So on with the second day of the EIFF.
Sofia’s Last Ambulance follows a Bulgarian ambulance crew around while operating under inefficient bureaucracy and being underpaid.
The three people of the story are
- Mila Mikhailova – Doctor and apparently Sofia’s only skilled resuscitation
- Krassimir Yordanov – Doctor and possible medium
- Plamen Slavkov – Ambulance Driver and former taxi driver
Trying to respond to calls (when the system doesn’t crash) and get to the patients so they can save lives while still trying to feel any empathy towards the role they do.
The filming focuses entirely on the three heroes with a lot of close up shots on them and very rarely leaves the interior of the ambulance except to go to someone’s house. The patients they deal with are never in focus and are heard off camera either or in laboured breathing.
There is no introduction on what the service is like so in order for the viewer to get the state that the service is in it is told only through the conversations that the heroes have, the off camera dispatchers and patients comments, the sound of going over potholes while trying to put a split on a patient’s leg.
Even though the film was shot over two years, there isn’t any sense of time as the crew go through the duties nor have the scenes that were edited have been presented chronologically. This is most notable by looking at Plamen’s hair where it long then short then back to long again.

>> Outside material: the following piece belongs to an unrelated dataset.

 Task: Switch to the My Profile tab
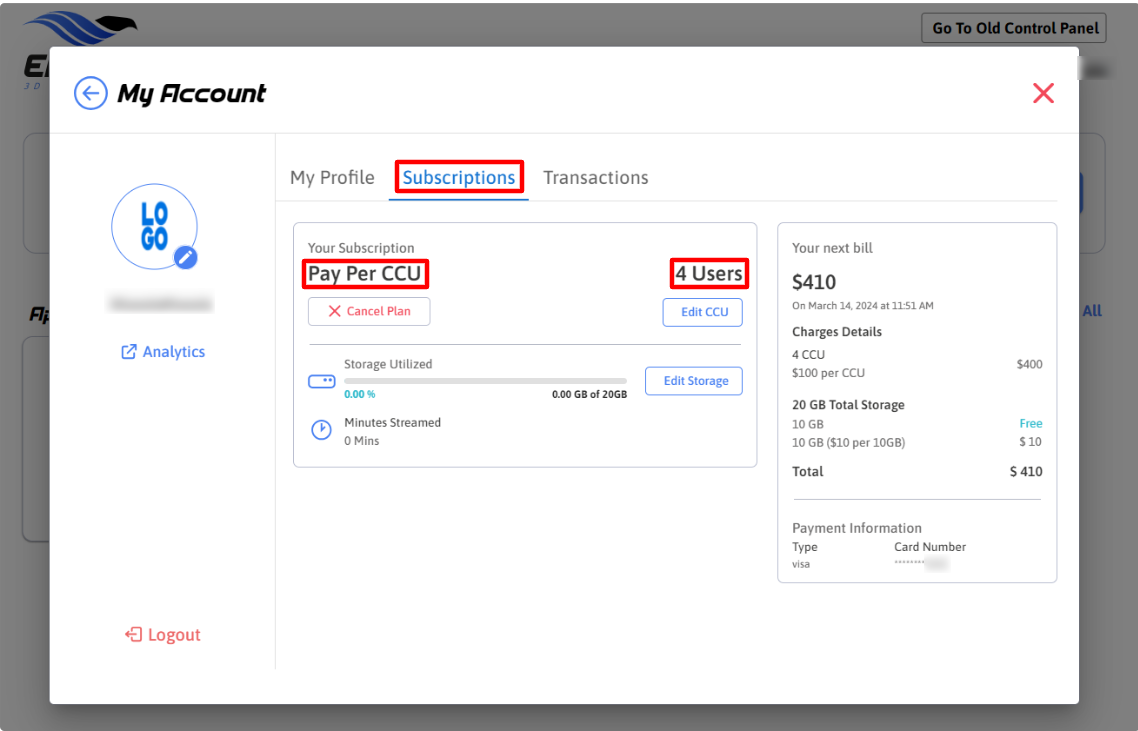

There are signs that the heroes were partially aware that they were being filmed through how their hair looked in the film which gave the feeling that it was a little staged. Yet there was nothing pretentious about the work they do as they never look directly at the camera while giving understanding to the patients and their families.
Given that the camera work is mainly close up of the crew, it is disappointing that there isn’t any full shots of the film’s fourth character which would be the ambulance itself.
Rating: 3 out of 5 Stars
The film encourages the viewer to engage with the film given its choice of camera focus and off-camera audio.

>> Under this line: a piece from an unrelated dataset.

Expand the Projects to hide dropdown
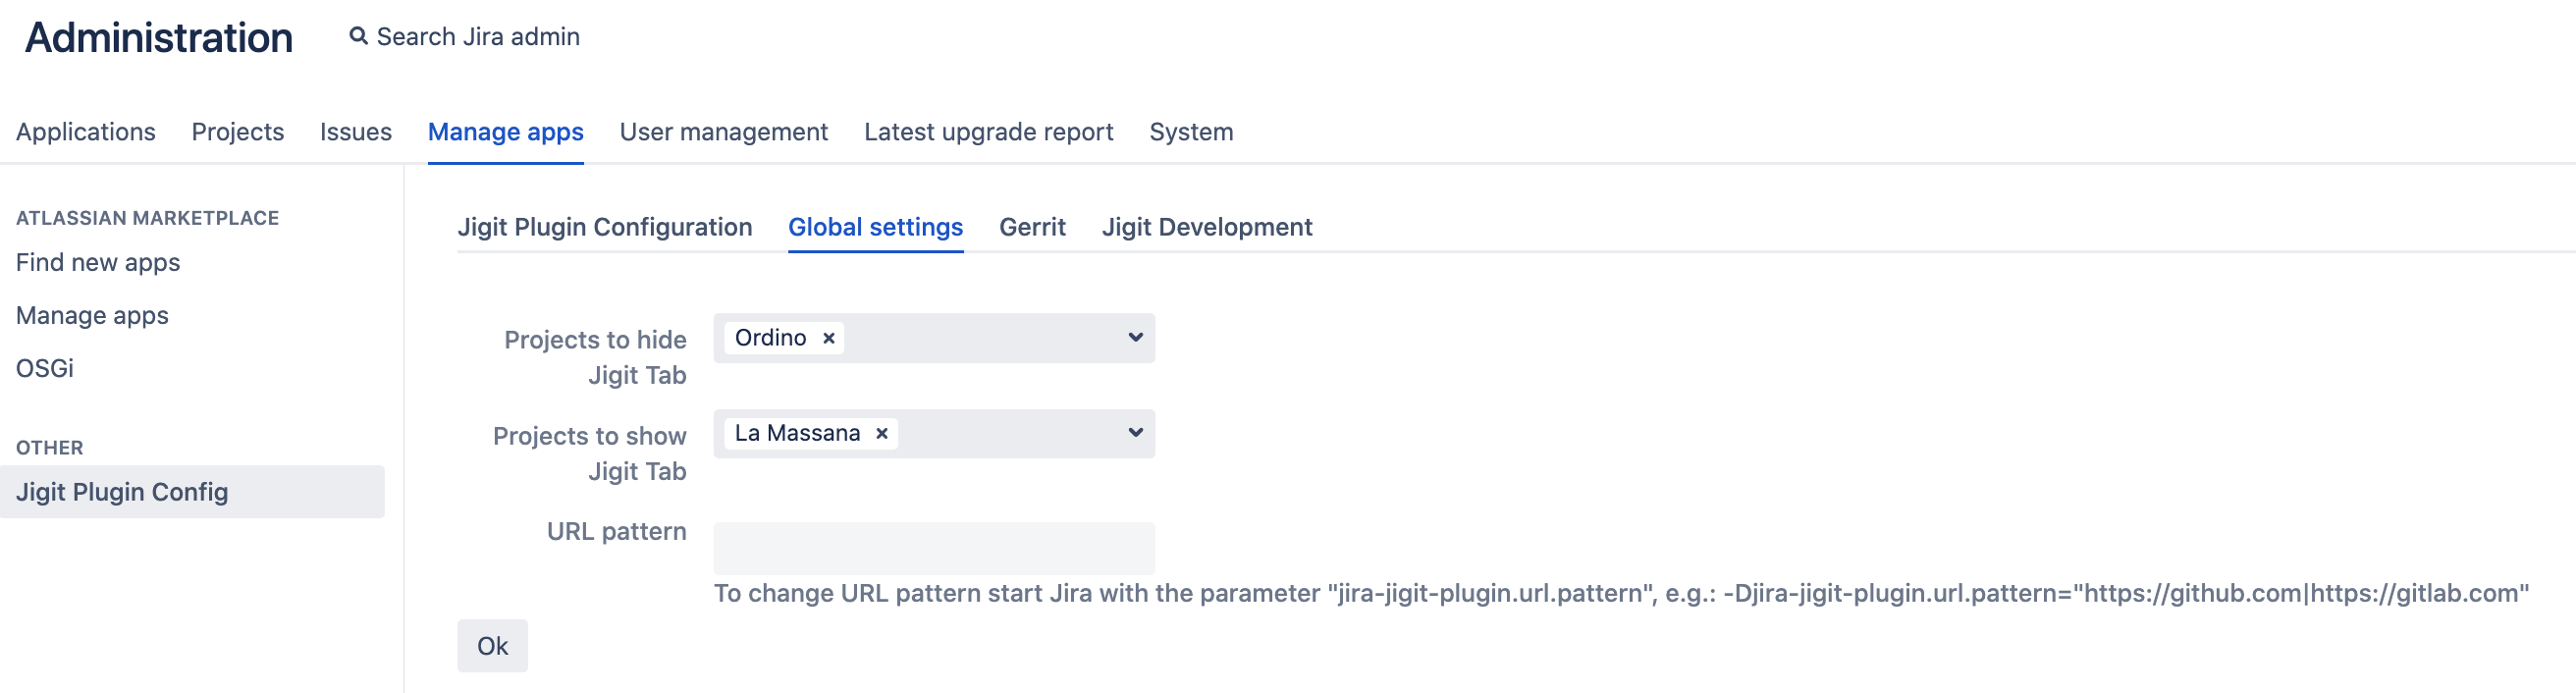The height and width of the screenshot is (693, 2576). [x=1135, y=338]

Though, there is some information at the start and end that maybe should have been added in the film to help the viewer get a better understanding of the service. Especially as the film apparently has had a positive impact to get ambulance crews an 18% pay rise and make improvements to the services on response times.
Are they driving backwards?!?
One last thing, with the close up shots of them sitting at the front of the ambulance there is an impression that at times that they looked like they were driving backwards. This is where the street lamps appear to be going in the wrong direction, yet it was a trick cause by the back panel behind the driver’s seat.
Personally, quite liked this as it felt like an unconscious message on the direction on where the service was heading.